Are other jurisdictions considering regulating crowdfunding?

Italy was the first country in Europe to enact specific legislation. The Italian Financial Authority (CONSOB) issued a regulation in July 2013 creating a registration and conduct regime for platforms facilitating equity investment in ‘innovative start-ups’. The requirement that the investment be in shares or quotas in an innovative start-up is a clear limitation, but there are indications the restrictions may be widened after an initial trial period.

Other than in the UK (where debt-based crowdfunding will be regulated from April 2014 and guidance provided on the application of existing securities legislation to equity crowdfunding), there are no major public legislative initiatives in European member states to create a regulatory regime specific to crowd investing. However, existing securities, lending and payments regulation does mean that many platforms are already regulated as financial institutions.

Outside of Europe, the US was quick to enact the Jumpstart Our Business Start-ups Act in April 2012, but fell behind in actually bringing it into effect. The US model is based on limiting the participation of an investor by reference to their net worth or income.

Are there concerns regulation might undermine the integrity of the model?

Existing regulation has created an environment where wealthy and experienced investors are afforded full retail investor protections. It is very costly for small financial services businesses to deal with retail clients. This restriction in the flows of capital has been brought into sharp focus during the credit crunch. The low interest rate environment has highlighted the lack of investment opportunities available to the public.

The prevailing direction in financial services is to keep building investor protection. The recent Alternative Investment Fund Managers Directive 2011/61/EU is primarily an investor protection initiative despite the fact that it largely applies to funds that are only available to the shriveled class of professional investors. If this investor-protection philosophy were to be applied consistently to crowdfunding it would simply outlaw industry participants who do not move in a crowd of institutional investors. The Commission does not appear to be seeking to expand investor protection principles in a disproportionate manner in its consultation.

What should lawyers advise individuals/businesses who are considering using the crowdfunding model?

An advantage of crowdfunding is that investors and entrepreneurs can engage at a fairly low cost to both parties.
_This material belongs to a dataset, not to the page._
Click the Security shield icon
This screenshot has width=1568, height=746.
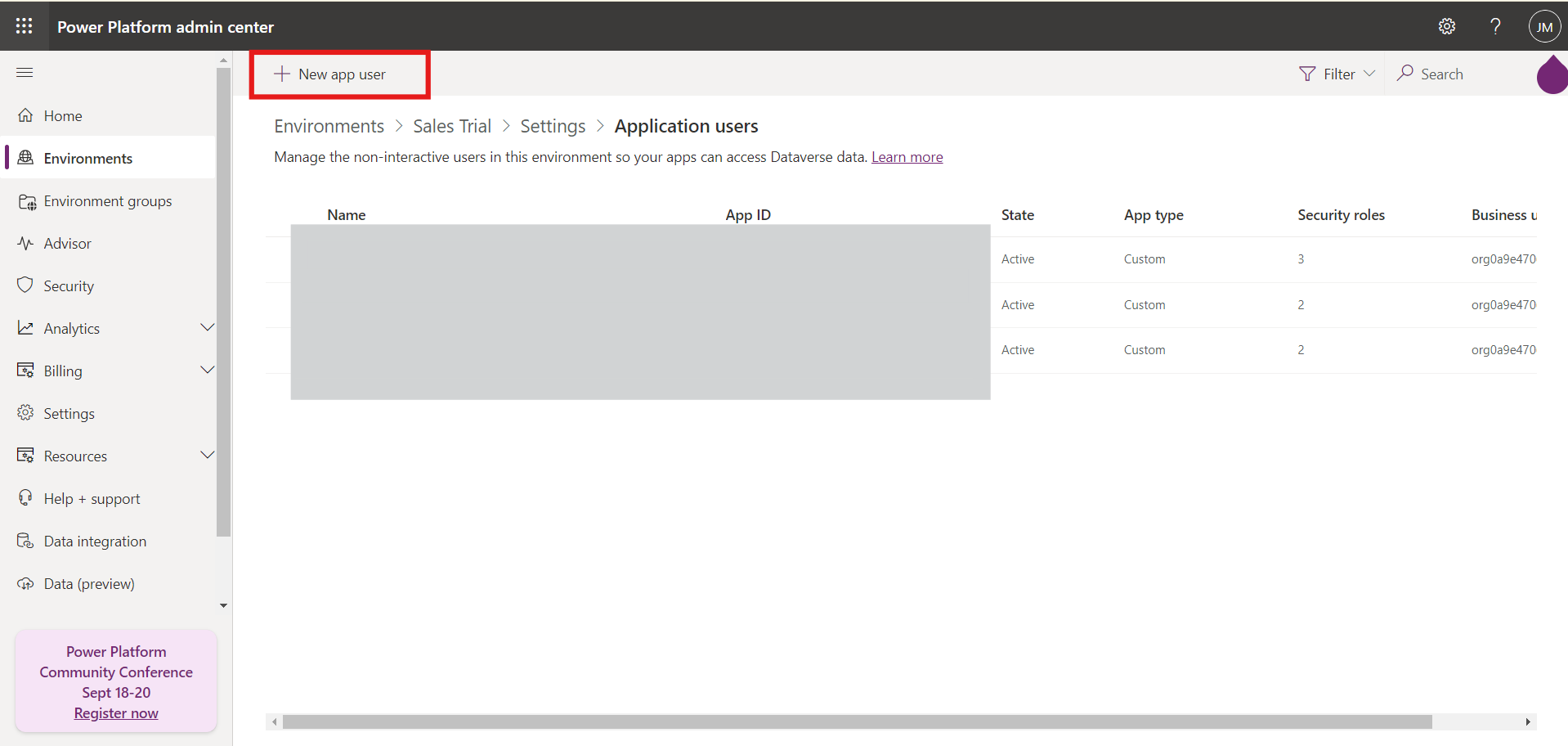click(26, 285)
There is generally no need or justification for engaging lawyers or other service providers in order to conclude individual transactions. As the profile of crowdfunding rises and the scale of investment increases, the involvement of lawyers, particularly on behalf of project owners seeking finance, is likely to become more appropriate.
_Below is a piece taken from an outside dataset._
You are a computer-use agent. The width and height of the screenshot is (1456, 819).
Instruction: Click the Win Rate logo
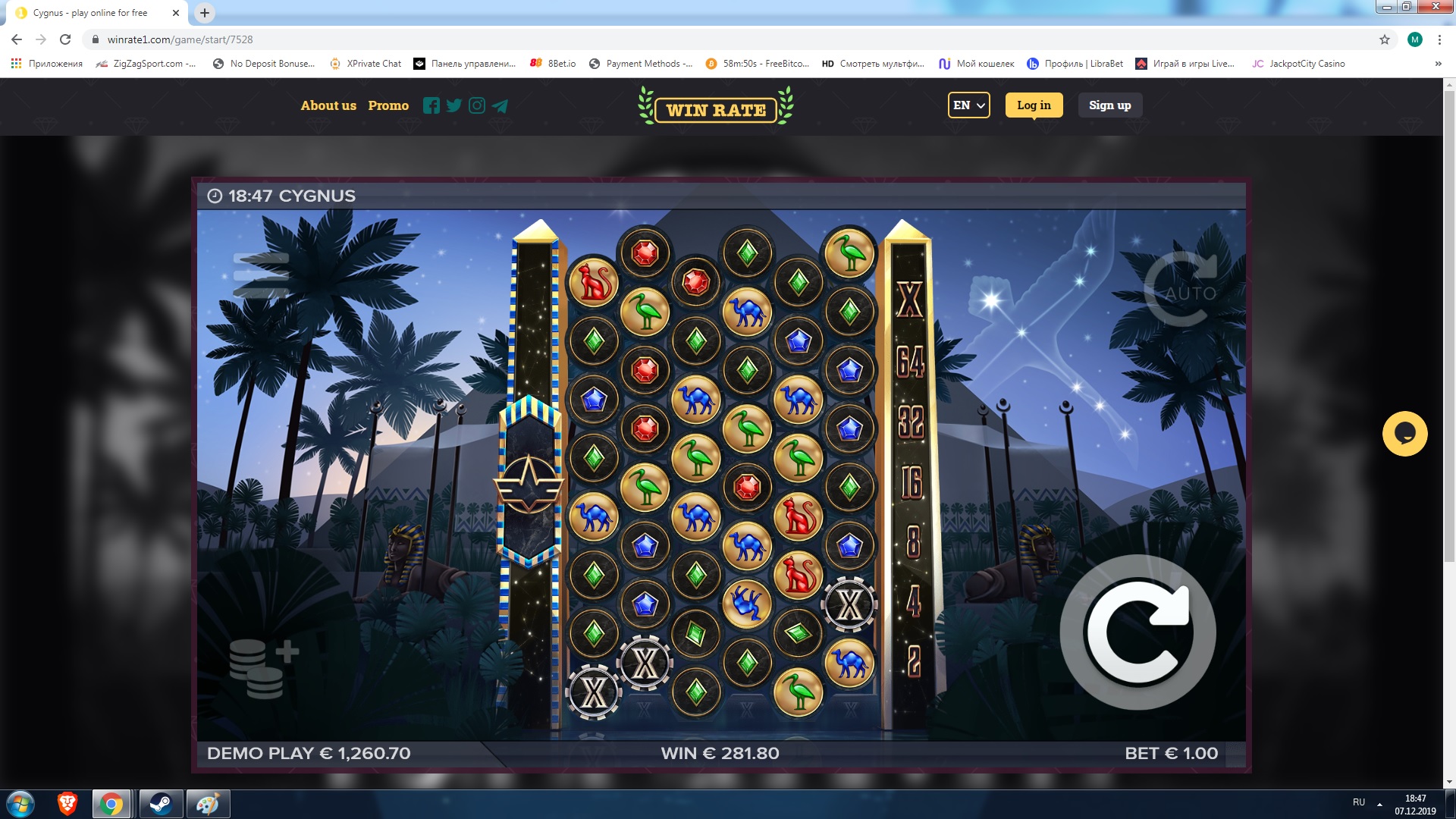point(716,108)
David Blair is Head of Financial Regulation at international law firm Osborne Clarke and a member of the UK Crowdfunding Association.  His practice is dedicated to providing practical advice on the impact of financial services regulation on business. He has more than a decade’s experience specialising exclusively in advising financial services businesses. His experience centres on fund and asset management, crowdfunding private wealth management, investment banking, broking and dealing and extends to insurance, mortgage and retail banking business.